Describing Text Flow

    To describe how a text flows into lines, one needs to know three
    things:

      Image: Three Vectors
             <http://fantasai.inkedblade.net/style/discuss/vertical-text/diagrams/text-flow-vectors-tb.svg>

      * which way the text flows within a line (inline progression)
      * which way the lines stack (block progression)
      * which way the glyphs are facing (glyph orientation)

    However, not all combinations of text direction and glyph orientation
    are valid. Therefore if certain of the character's inherent
    characteristics are known, it is often possible to derive one from the
    other. Unicode systems take advantage of this model in horizontal
    text: you don't have to manually tell every run of Hebrew to order
    itself right-to-left, and you don't need to specify that Mongolian
    characters turn themselves sideways when the text is running
    horizontally left-to-right.

Logical vs. Physical Description

    In a purely physical layout scheme, each of these text layout
    properties would be given as an absolute: The inline progression of
    this run of English is top to bottom, its glyph orientation is 90
    degrees clockwise, its block progression is from right to left.

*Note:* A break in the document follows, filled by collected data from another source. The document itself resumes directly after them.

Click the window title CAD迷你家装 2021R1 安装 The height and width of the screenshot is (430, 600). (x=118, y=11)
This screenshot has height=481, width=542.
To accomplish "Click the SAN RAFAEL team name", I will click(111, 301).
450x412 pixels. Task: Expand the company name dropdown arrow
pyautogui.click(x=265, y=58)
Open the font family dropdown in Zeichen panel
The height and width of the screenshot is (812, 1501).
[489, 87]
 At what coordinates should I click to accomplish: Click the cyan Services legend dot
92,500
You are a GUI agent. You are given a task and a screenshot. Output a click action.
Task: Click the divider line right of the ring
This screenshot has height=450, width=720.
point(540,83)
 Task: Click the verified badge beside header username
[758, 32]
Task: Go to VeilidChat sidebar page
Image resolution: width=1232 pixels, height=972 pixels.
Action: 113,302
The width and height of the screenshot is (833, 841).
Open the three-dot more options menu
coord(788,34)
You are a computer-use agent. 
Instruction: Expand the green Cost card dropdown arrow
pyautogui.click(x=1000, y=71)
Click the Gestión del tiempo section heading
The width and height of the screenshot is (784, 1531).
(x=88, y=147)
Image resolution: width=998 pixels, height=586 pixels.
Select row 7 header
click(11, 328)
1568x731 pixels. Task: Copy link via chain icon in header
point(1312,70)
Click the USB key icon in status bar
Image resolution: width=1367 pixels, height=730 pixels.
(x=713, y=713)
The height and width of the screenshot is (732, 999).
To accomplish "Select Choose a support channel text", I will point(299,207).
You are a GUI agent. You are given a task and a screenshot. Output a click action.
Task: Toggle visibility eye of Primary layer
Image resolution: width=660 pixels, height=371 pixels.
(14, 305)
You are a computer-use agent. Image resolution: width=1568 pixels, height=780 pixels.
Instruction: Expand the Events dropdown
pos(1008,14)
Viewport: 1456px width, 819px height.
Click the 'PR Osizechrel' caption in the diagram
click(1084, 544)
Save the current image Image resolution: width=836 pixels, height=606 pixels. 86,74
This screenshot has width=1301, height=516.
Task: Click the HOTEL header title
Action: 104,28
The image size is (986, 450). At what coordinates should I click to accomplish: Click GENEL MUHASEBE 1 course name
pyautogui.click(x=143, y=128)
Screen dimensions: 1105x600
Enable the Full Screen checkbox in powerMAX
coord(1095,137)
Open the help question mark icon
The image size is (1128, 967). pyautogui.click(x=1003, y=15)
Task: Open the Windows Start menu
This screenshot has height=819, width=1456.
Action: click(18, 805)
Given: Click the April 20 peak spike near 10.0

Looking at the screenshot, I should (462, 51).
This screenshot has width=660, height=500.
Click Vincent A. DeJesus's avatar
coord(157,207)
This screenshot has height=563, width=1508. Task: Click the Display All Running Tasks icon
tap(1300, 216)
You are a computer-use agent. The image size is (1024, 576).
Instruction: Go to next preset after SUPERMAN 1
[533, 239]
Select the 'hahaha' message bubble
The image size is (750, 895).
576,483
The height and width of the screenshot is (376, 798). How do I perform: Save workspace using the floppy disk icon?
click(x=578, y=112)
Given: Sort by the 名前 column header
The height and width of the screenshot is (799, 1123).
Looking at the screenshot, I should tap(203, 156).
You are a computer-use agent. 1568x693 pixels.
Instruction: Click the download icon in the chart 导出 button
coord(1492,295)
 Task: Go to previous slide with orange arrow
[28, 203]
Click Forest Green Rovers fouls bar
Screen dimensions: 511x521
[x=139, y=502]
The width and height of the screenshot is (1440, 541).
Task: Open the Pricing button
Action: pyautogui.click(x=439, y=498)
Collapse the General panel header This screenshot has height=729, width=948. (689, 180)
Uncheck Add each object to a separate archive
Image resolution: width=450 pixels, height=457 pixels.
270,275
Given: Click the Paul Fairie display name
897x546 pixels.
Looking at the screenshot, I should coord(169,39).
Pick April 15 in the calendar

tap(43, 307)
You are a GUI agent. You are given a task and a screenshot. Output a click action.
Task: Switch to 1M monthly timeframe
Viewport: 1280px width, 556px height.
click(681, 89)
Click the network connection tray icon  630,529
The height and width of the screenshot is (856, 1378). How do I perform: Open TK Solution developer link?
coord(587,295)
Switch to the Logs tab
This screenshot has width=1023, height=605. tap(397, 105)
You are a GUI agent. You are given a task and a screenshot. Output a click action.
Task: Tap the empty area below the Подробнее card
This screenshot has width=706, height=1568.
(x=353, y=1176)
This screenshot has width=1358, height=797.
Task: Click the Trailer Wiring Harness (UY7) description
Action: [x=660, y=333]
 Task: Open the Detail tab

    Image: Diagram of vectors for rotated English
           <http://fantasai.inkedblade.net/style/discuss/vertical-text/diagrams/text-flow-vectors-rl.svg>

    However, because the
    interrelationships among these properties are realized in the author's
    mind and not in the system,
      * The author must manually intervene any time there is a script
        change.
      * If one of the three properties fails to take effect (because of
        the Cascade or lack of UA support), then the layout breaks and the
        text becomes unreadable.

    A better system would embed knowledge of different scripts' intrinsic
    characteristics and define style properties in terms of the
    relationships among them.

Intrinsic Directionality and Orientation

    Each script has a characteristic writing direction, and each character
    in Unicode is assigned a directionality value based this
    characteristic. Unfortunately, Unicode currently only defines
    horizontal directionality even though vertical and bi-orientational
    scripts have a vertical directionality as well. For example, while
    English can go either top to bottom or bottom to top (since it doesn't
    have a vertical directionality), Japanese must only go from top to
    bottom, even in a left-to-right block progression. Mongolian also has
    top-to-bottom vertical directionality. Unlike Japanese however, it has
    no definite horiziontal directionality (just a canonical one for BIDI
    purposes).

Script Classification by Directionality

    Scripts can be classified into three orientational categories:

    horizontal
           Scripts that have horizontal, but not vertical, directionality.
           Includes: Latin, Arabic, Hebrew, Devanagari

    vertical
           Scripts that have vertical, but not horizontal, directionality.
           Includes: Mongolian, Manchu

    bi-orientational
           Scripts that have both vertical and horizontal directionality.
           Includes: Han, Hangul, Yi, Ogham

    Bi-orientational scripts may be further classified by how their glyphs
    transform when switching orientations. CJK characters translate; they
    are always upright. Other scripts, such as Ogham and some variants of
    classical Yi, must be rotated.

Logical Text Flow

Implying Direction

    Scripts in their native orientation need no additional stylistic hints
    for proper layout: their inline progression and glyph orientation are
    both intrinsically mandated, so the style system can know by itself
    how to lay them out. *Directionality and glyph orientation overrides
    are not necessary and should not be used._*(In fact, using them
    degrades the system by creating a tangle of dependencies, as
    demonstrated in the section on the current version of CSS3 Text.)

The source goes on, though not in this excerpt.